New candidate pair selected, local: 'candidate:7 1 UDP 1677722111 10.10.36.131 46842 typ srflx raddr 172.19.0.2 rport 46842', remote: 'candidate:266015763 1 UDP 2122260223 10.10.1.57 55125 typ host', stream_id: '1', component_id: 1

kurento_logs_webrtc_NOT_working.txt

new candidate pair selected, local: 'candidate:10 1 UDP 335544831 10.10.36.134 51280 typ relay raddr 172.19.0.2 rport 9', remote: 'candidate:3993072200 1 UDP 41885695 10.10.36.134 51287 typ relay', stream_id: '1', component_id: 1

My first thought was you were re-using old candidates but the ports have changed. Changing browsers might change the candidate numbers, I didn't expect them to be deterministic between runs so I had to look twice.

There's one minor difference from the log - that the non-working IceComponentStateChanged changes to connecting after the candidate:266015763 appears rather than before. I don't know if that's significant.

General notes:

In the past when we've a couple of category of problems:

  • client side we were losing ICE candidates - some of the candidates were sent before we were ready so we needed to queue them. IIRC there are potentially some candidates in the SDP offer (or answer, sorry it's been a while) so your listeners need to be ready before you start.
  • we were sending OLD candidates - the wrong replay element was used in the signalling server to offer candidates to clients and these were no longer valid.

I'd recommend you use Chrome with chrome://webrtc-internals to help. ICE candidate problems are visible in the webrtc-internals as you can see the state machine walking through its state. There are many more transitions in our working case rather than broken cases.

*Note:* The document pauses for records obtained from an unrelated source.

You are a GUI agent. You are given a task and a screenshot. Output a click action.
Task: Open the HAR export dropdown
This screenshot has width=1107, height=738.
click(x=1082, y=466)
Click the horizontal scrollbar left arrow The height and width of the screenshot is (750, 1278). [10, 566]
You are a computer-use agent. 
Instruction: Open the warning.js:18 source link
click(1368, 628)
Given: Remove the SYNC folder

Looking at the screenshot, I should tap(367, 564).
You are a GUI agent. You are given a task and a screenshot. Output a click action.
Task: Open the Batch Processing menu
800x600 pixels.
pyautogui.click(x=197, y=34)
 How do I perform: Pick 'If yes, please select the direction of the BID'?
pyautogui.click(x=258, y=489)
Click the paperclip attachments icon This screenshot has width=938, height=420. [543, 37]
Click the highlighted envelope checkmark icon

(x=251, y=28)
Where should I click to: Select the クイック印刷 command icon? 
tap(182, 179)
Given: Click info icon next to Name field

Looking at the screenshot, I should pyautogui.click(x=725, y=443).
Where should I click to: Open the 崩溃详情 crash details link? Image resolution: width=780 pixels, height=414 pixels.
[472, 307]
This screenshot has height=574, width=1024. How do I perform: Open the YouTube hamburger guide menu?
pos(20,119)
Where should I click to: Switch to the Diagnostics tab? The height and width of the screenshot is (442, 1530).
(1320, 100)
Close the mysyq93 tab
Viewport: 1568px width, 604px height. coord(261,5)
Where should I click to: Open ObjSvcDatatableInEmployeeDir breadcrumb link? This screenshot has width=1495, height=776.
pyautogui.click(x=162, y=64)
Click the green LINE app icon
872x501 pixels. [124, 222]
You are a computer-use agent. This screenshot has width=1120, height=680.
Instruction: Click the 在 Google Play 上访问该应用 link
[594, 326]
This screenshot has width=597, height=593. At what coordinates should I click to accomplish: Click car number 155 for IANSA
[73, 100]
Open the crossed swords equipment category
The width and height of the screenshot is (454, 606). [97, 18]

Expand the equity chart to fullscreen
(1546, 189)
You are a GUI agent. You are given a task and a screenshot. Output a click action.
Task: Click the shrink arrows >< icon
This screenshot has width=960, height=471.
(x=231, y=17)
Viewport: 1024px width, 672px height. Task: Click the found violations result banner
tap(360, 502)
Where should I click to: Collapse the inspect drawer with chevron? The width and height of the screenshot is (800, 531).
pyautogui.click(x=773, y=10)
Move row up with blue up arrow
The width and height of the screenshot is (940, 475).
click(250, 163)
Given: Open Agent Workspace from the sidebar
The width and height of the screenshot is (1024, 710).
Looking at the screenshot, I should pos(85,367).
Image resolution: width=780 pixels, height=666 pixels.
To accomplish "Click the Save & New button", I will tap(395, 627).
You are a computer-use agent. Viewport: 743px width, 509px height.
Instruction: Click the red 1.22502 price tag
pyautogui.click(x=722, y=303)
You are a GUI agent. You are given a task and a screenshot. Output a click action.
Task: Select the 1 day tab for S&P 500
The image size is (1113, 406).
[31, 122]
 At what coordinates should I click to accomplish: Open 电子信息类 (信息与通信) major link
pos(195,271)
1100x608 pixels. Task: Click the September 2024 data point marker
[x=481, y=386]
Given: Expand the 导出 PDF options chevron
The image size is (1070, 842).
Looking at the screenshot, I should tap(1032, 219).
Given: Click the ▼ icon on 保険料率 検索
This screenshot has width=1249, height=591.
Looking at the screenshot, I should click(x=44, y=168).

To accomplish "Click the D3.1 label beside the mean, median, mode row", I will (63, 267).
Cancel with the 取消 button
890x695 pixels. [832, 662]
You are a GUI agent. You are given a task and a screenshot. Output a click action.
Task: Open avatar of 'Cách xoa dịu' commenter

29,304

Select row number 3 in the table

Adding client-side listeners for the three ice events are helpful too:

this.peer.peerConnection.oniceconnectionstatechange = this.logloglog.bind(this, this.peer.peerConnection);
this.peer.peerConnection.onicegatheringstatechange = this.logloglog.bind(this, this.peer.peerConnection);
this.peer.peerConnection.onsignalingstatechange = this.logloglog.bind(this, this.peer.peerConnection);

This lets you see how the negotiation is going but is basically what is in the chrome://webrtc-internals.

final note, this is what I used in the logging section /etc/default/kurento-media-server:


# ICE debug logging: uncomment to enable in KMS and in the 3rd-party library 'libnice'
# - Note: This can get very verbose, log size will explode in the long term
#export GST_DEBUG="$GST_DEBUG,kmsiceniceagent:5,kmswebrtcsession:5,webrtcendpoint:4"
export G_MESSAGES_DEBUG="libnice,libnice-stun"
export NICE_DEBUG="$G_MESSAGES_DEBUG"

I don't remember whether they were better than what you used but I'll throw that out there.

2
omnibrain On

After days of debugging and almost going insane we finally found the cause of our problem:

We used the Swift client of Socket.IO and the Java Netty Socket.IO server implementation of Socket.IO. The client (iOS) is using long-polling to communicate to the server (Java). It turns out that Netty Socket.IO server is URL-decoding the long-polling payload of the Swift Socket.IO client, but the Swift Socket.IO client doesn't actually URL encode it. This meant that every "+" that was sent from the Swift Socket.IO client was replaced by " " (a space) on the server. Why is this a problem? Because the SDP offer of the client contains a ufrag, which can contain a plus sign! So if the SDP contained a '+', it was replaced on the server with a space, which caused the STUN pings to fail because the message integrity could not be validated.